Thomas Jarrard is an attorney in Washington State with a nationwide USERRA practice. He is also a Marine Corps Reservist and a life member of ROA. He and I drafted the amicus curiae (friend of the court) brief that ROA filed in the Supreme Court in the case of Staub v. Proctor Hospital. His contact information is as follows:
Thomas Jarrard, Esq.
1020 N. Washington St.
Spokane, WA 99201
Thomas is contemplating filing a class action lawsuit against UAL on behalf of all UAL pilots who were shortchanged in their B Fund and C Fund distributions after returning to UAL employment following voluntary or involuntary military service, after the terrorist attacks of September 11, 2001. He already has several potential plaintiffs.
If you left UAL employment for military service between September 2001 and November 2010, and later returned to UAL after completing your service, I suggest that you contact Thomas Jarrard as soon as possible. Of course, you do not have to use Thomas Jarrard. You can retain some other lawyer to sue or threaten to sue UAL, or you can file a formal complaint with the Veterans’ Employment and Training Service of the United States Department of Labor, as LaTourrette did.
Each month, as Director of the Service Members Law Center, I receive and respond to upwards of 500 (815 in April 2012) inquiries from service members, military family members, attorneys, employers, congressional staffers, reporters, and others, about military-legal topics, and well over half of the inquiries are about USERRA. I am available during regular business hours and until 10 p.m.

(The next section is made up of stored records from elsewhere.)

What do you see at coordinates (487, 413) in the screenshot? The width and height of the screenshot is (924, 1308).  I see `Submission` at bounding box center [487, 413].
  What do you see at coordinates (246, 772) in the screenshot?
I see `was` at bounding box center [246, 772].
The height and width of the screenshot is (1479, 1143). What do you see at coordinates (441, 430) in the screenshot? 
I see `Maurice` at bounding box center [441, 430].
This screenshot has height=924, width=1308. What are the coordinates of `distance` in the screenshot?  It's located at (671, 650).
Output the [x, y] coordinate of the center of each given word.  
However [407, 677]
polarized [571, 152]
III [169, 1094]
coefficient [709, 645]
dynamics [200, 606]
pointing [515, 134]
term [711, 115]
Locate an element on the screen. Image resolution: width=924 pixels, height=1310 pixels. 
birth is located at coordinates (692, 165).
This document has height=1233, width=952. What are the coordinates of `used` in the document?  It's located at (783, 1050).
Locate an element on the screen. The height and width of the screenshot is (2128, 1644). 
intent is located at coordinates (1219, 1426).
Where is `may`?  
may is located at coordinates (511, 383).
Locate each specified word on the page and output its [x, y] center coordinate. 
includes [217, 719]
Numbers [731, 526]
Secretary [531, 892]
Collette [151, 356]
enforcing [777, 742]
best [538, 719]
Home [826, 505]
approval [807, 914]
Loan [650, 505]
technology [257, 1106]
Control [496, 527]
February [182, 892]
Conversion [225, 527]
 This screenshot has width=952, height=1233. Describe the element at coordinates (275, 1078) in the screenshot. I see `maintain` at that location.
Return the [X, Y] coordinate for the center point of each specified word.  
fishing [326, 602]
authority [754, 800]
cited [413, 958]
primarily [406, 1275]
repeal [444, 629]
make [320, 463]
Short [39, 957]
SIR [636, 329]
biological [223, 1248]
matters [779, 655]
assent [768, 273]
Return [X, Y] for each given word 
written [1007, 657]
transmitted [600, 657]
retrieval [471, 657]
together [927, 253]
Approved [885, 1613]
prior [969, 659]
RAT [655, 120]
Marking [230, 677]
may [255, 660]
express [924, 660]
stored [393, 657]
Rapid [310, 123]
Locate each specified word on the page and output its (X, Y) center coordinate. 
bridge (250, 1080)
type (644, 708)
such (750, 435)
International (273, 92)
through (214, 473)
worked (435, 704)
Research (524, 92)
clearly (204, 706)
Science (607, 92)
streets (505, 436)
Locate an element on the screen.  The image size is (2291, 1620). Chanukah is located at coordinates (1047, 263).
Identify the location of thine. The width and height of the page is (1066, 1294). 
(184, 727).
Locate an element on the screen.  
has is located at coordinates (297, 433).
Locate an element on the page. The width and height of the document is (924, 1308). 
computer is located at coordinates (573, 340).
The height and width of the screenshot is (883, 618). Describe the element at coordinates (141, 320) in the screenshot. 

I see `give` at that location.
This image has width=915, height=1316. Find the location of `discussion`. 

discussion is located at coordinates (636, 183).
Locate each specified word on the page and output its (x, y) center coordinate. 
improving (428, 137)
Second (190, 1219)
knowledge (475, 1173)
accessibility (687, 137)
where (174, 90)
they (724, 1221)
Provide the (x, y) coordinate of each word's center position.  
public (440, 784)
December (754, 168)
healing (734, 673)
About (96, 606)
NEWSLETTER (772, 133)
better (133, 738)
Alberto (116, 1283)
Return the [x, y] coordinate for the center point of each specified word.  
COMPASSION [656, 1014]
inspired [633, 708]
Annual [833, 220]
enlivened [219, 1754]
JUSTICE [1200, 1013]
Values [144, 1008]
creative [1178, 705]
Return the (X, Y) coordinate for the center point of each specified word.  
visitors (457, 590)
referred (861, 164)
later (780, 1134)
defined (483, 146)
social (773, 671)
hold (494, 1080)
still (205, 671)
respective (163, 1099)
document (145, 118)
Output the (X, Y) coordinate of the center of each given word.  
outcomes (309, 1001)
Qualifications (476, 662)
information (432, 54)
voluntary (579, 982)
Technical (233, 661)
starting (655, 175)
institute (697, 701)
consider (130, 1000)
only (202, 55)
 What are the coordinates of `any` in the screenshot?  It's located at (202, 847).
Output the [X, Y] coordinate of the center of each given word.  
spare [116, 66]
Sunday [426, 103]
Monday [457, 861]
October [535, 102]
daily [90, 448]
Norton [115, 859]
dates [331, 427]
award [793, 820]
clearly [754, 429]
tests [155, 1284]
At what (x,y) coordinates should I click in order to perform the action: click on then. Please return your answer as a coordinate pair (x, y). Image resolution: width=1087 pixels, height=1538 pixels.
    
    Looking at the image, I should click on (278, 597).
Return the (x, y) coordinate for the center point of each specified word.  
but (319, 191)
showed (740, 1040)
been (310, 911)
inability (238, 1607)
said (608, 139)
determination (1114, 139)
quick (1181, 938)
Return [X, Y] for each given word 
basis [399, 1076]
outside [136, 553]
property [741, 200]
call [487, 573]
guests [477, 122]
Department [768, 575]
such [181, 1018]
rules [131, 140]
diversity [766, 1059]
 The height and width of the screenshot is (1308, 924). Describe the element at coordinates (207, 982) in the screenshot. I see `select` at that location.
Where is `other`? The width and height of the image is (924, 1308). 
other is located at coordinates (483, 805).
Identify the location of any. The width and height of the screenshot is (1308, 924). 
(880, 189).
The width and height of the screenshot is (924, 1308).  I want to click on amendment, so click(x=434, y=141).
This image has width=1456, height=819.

Eastern Time on Thursdays. The point of the Thursday evening availability is to make it possible for Reserve and National Guard personnel to call me from the privacy of their own homes, outside their civilian work hours.
 Please see www.servicemembers-lawcenter.org. You will find 758 articles about USERRA and other laws that are particularly relevant to those who serve our country in uniform, along with a detailed Subject Index and a search function, to facilitate finding articles about very specific topics. I initiated this column in 1997, and we add new articles each week.
 The first period was four years, from 2001-05. The second period was three months from November 2007 to February 2008. The third period was for two months in April-May 2010.
 When LaTourette left his UAL employment for service, he gave UAL prior notice. He has not exceeded the cumulative five-year USERRA limit on the duration of the periods of service, and he was released from the period of service without a disqualifying bad discharge. LaTourette made a timely application for reemployment at UAL, after release from service. Please see Law Review 0766 for a primer on the USERRA eligibility criteria.